--- Goal ---
Locate every line in the data below that contains the word "right" and copy each one. Case counts.

========================================

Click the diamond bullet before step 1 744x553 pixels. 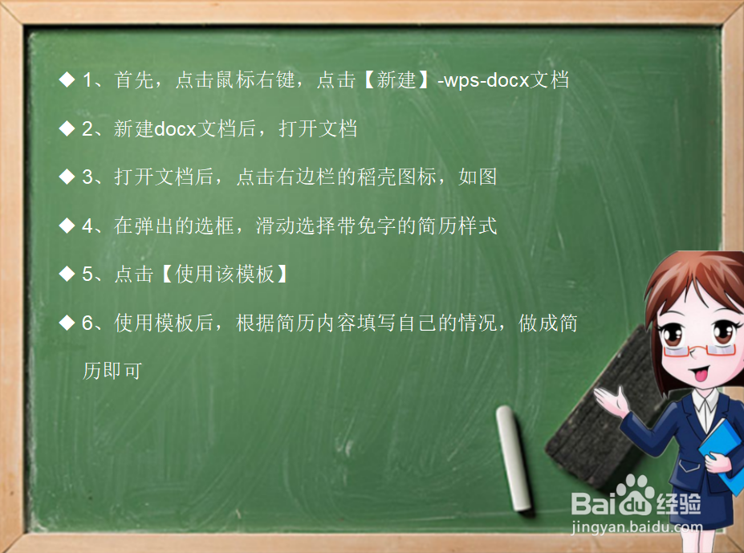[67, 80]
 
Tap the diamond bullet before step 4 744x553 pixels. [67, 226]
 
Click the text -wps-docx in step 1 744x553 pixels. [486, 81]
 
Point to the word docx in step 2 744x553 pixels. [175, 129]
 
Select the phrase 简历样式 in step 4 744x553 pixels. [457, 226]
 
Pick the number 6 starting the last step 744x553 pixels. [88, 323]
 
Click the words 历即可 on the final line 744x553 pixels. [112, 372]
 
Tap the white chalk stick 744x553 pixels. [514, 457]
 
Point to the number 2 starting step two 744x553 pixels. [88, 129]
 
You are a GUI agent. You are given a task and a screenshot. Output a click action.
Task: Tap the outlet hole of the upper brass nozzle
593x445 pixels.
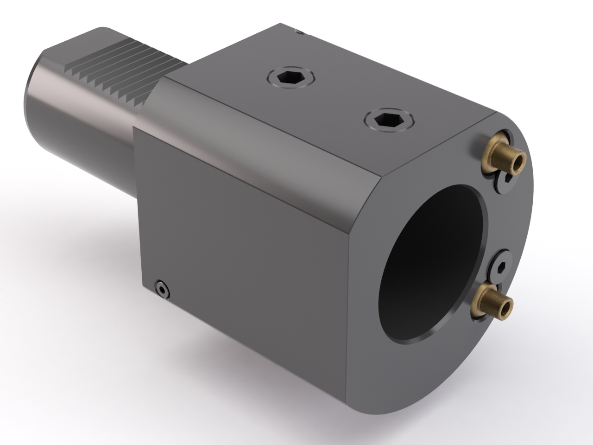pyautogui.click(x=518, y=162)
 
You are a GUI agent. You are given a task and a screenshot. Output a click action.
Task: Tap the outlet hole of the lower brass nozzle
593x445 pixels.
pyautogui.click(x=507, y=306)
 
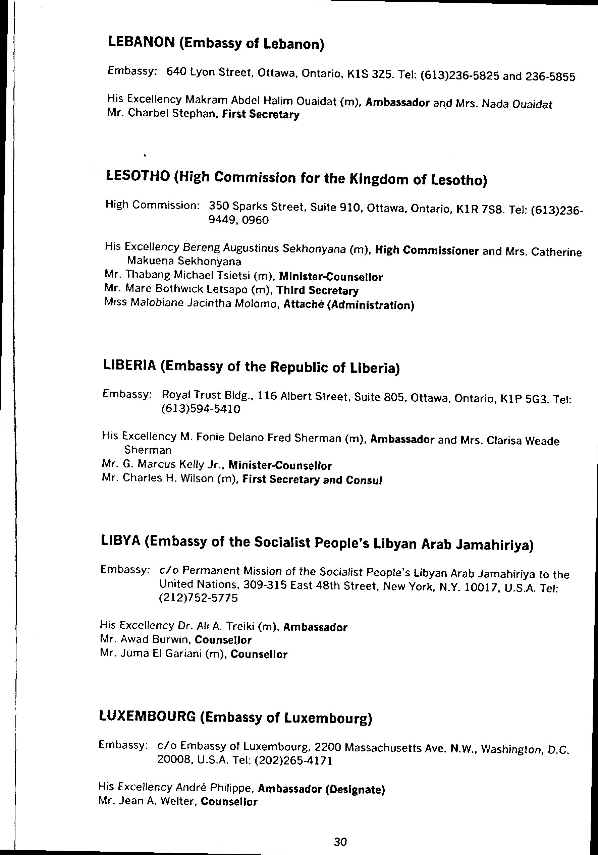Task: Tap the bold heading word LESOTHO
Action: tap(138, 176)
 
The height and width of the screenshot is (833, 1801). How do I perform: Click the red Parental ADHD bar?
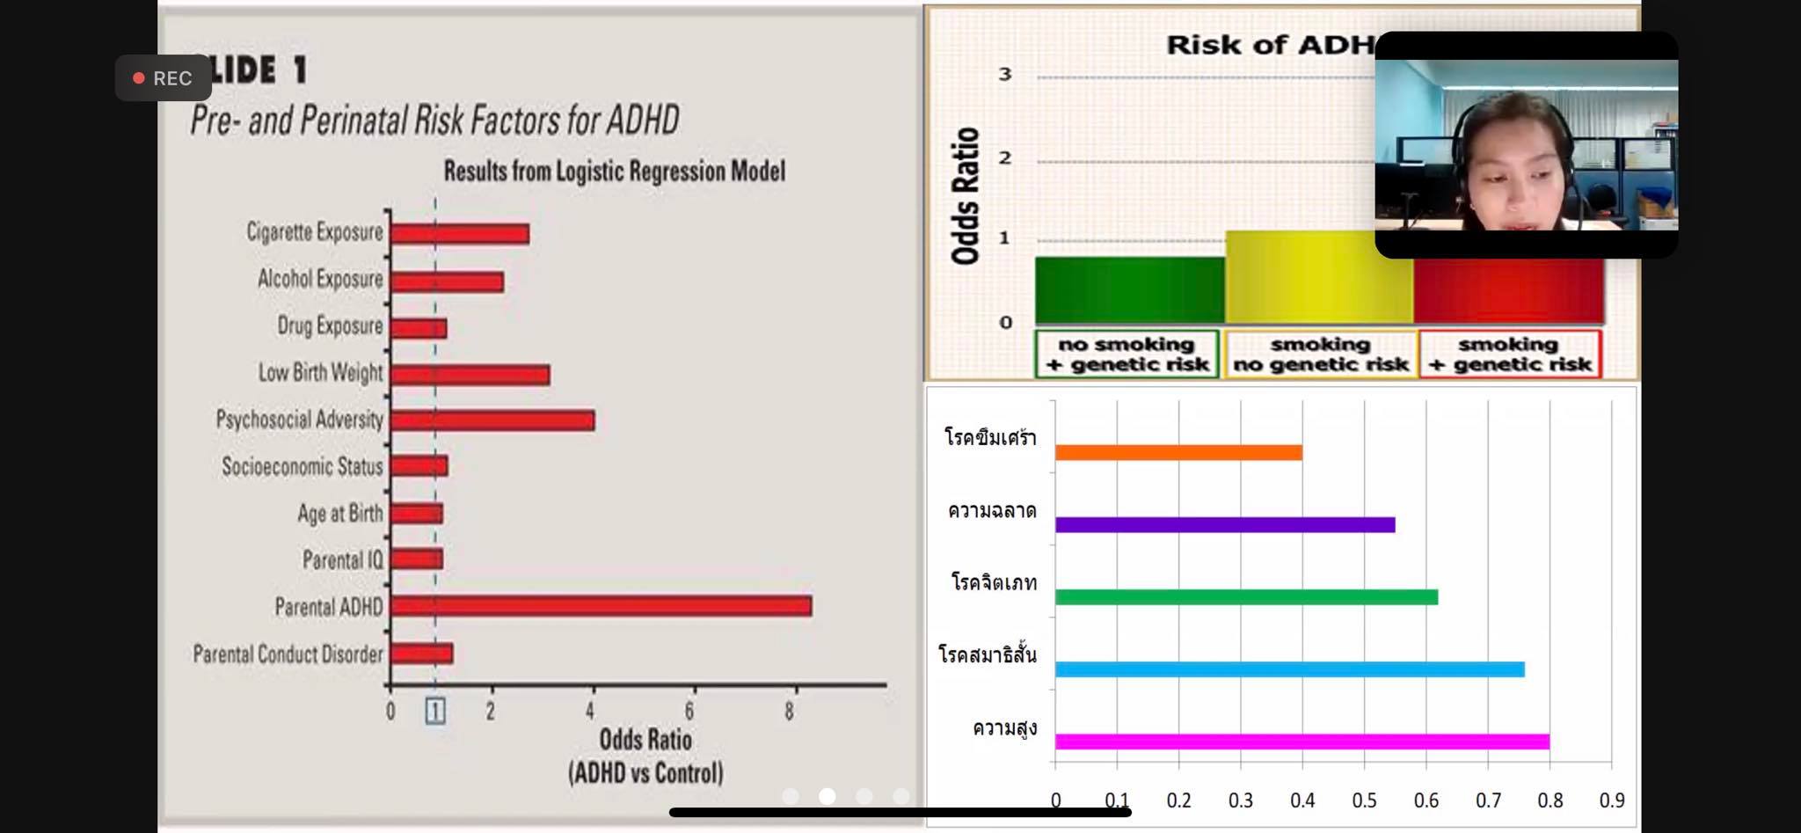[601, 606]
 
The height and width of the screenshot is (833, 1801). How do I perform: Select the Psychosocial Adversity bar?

========================================

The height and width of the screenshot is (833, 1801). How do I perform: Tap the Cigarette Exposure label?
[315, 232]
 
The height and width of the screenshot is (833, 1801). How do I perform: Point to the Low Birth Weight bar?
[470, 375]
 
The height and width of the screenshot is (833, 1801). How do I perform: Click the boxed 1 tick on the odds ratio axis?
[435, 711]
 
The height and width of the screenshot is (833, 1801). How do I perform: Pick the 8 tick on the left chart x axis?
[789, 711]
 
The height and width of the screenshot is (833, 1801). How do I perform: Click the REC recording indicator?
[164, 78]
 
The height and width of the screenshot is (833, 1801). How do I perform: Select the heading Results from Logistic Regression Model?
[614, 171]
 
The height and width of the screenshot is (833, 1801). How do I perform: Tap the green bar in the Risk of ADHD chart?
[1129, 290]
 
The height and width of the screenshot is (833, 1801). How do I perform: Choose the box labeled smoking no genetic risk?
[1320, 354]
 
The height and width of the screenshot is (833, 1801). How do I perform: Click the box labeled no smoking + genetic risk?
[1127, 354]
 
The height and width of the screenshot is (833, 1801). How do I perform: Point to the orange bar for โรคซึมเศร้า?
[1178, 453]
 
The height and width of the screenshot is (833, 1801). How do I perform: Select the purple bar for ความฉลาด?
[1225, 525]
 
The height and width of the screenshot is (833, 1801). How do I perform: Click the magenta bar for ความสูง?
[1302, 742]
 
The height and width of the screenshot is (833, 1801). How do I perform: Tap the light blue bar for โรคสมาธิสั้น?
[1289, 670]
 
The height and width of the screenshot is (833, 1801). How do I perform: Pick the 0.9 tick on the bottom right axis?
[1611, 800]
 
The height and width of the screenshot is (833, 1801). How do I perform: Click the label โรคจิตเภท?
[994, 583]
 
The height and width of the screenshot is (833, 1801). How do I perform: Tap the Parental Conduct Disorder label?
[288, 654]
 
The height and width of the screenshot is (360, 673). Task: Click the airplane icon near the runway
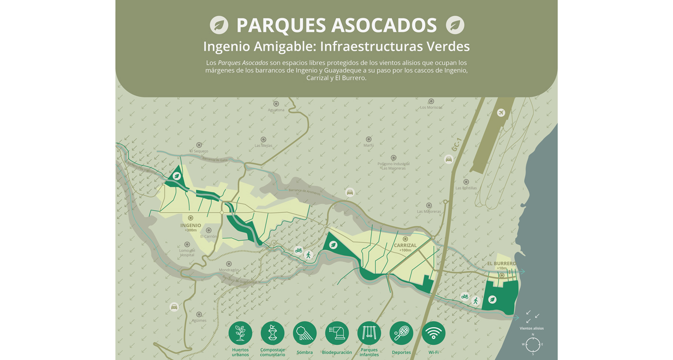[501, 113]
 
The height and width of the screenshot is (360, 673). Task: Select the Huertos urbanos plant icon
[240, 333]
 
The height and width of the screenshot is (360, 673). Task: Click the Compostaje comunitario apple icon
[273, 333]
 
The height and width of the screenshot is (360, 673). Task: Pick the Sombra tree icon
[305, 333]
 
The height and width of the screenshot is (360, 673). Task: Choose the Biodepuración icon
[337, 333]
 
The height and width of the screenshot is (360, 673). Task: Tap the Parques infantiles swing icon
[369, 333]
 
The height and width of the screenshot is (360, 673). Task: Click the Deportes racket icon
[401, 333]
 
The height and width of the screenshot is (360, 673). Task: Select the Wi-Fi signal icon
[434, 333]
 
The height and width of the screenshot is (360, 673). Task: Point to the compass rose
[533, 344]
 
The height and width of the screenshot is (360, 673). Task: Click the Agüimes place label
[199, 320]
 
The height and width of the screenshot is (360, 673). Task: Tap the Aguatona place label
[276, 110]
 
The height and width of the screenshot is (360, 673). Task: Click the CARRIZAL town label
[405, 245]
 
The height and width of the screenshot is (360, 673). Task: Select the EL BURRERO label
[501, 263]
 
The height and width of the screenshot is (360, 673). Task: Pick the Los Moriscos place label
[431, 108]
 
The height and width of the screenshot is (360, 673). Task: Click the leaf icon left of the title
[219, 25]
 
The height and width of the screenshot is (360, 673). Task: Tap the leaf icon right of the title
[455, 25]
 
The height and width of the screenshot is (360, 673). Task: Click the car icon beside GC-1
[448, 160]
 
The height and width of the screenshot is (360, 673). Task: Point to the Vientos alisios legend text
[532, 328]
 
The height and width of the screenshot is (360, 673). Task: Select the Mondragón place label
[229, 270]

========================================

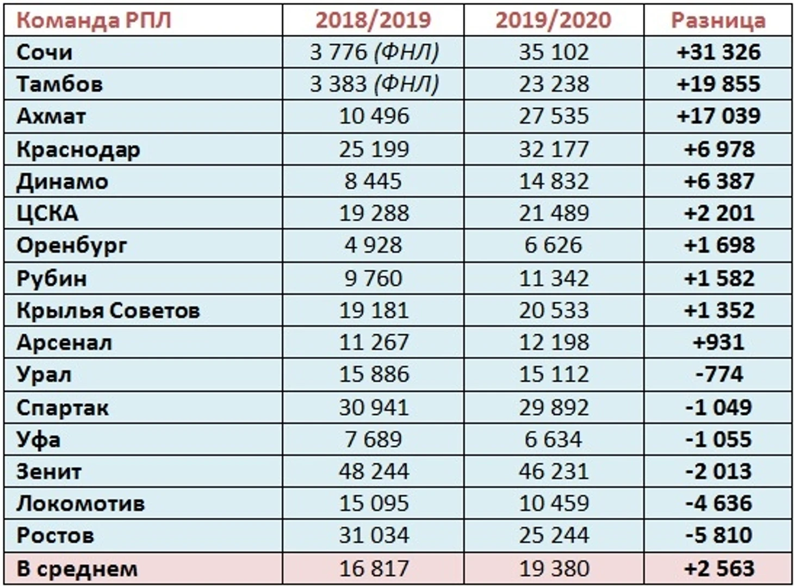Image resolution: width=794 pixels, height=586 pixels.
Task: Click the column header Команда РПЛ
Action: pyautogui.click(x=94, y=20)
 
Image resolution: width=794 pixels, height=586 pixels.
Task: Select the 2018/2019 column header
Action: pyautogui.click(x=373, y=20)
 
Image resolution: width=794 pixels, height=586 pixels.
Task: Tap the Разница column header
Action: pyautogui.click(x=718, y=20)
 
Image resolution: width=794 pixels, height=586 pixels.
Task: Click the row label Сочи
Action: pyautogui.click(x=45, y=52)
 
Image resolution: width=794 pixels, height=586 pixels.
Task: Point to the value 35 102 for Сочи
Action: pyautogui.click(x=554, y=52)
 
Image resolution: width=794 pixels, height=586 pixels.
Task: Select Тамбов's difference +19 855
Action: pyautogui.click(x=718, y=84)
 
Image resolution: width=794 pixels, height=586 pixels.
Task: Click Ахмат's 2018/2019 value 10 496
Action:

========================================

--- Full response ---
The height and width of the screenshot is (833, 1801). How do I perform: Pick the 0.9 tick on the bottom right axis?
The height and width of the screenshot is (360, 673). Task: Tap the leaf icon right of the title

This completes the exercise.